In four seasons with the Tar Heels the 5-10, 203-pound Reid started 36-of-47 games played tallying 466 tackles, three interceptions, four sacks, four forced fumbles and two fumble recoveries. The Norfolk, Va. native earned a reputation as a top tackler as a three-year starter with solid speed and a hard-hitting style.
"He was one of the most productive players in college football," Belichick said. "He's a smart guy who was the quarterback of their defense. I feel like he will be a factor on special teams in the kicking game. He's athletic and physical and played very well in the ACC."
Cobbs gives the Patriots a young, powerful running back to back up Corey Dillon in 2004 with the potential to develop into the franchise's back of the future. Over five seasons with the Razorbacks Cobbs started 18-of-46 games with 589 carries for 3,027 yards (5.1 avg.) with 26 touchdowns as well as 26 receptions for 138 yards and one score. As a senior in 2003 he carried the ball 227 times for 1,329 yards (5.8 avg.) and 10 touchdowns.

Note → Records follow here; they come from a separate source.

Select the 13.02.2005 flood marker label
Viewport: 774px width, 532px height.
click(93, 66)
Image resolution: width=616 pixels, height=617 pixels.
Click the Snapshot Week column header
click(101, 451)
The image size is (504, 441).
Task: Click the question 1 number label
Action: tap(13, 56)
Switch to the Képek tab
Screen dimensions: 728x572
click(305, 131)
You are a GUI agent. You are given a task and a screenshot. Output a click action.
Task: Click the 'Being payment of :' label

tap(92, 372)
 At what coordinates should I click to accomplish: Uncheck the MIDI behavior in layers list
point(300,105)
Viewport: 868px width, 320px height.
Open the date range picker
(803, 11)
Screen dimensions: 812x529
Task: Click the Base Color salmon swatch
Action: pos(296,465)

"The first minute I knew I was going to New England, everything worked out for me and to know I'm having a chance to play for the World Champions," the 6-foot, 221-pound Little Rock, Arkansas native said. "It's a great feeling right now."
Philip Kenwood Sam is a receiver that left the Seminoles after his junior season and slipped to the later rounds of the draft despite impressive size and decent college numbers. The 6-3, 210-pound wide out started 13-of-35 games over three seasons recording 76 receptions for 1,066 yards (14.0 avg.) and seven touchdowns. He started all 13 games in his final season while collecting 50 receptions for 753 yards (14.7 avg.) and five scores.
"I think that I am a very well rounded receiver," Sam said. "I do what I am asked to do. I like the jump-ball situation. I know the (Patriots) receivers are kind of shorter than I am, so maybe I can add some height and help out in that way.
"It's definitely an honor to play for a winning team like this. It was nerve-racking sitting around. I was hoping I went earlier to (the Patriots), actually because that is where I wanted to go. I definitely feel blessed to have this opportunity."
Morton played opposite current Patriots safety Eugene Wilson for an Illini team that won the Big Ten title and now adds even more depth to a New England secondary that has added five new faces through the draft and free agency in recent weeks. The 6-0, 188-pound corner started 25-of-45 games over four seasons recording 120 tackles with five interceptions and one sack.
"Like Eugene he played in different systems," Belichick said. "He played some on the line of scrimmage. He's a bigger guy. He did a number of things there and has good ball skills."
All in all the Patriots walked away from draft weekend with eight new faces, and surprisingly never made a single trade to acquire any of the eight players, that should add depth, youth and athleticism to a team that won the Super Bowl just two months ago. The rookie draft picks, as well as the rookie free agents that the team will sign over the next couple of days, will be at Gillette Stadium later this week to begin the process of transforming into professional athletes and the potential to become additional bricks in foundation of the franchise for years to come.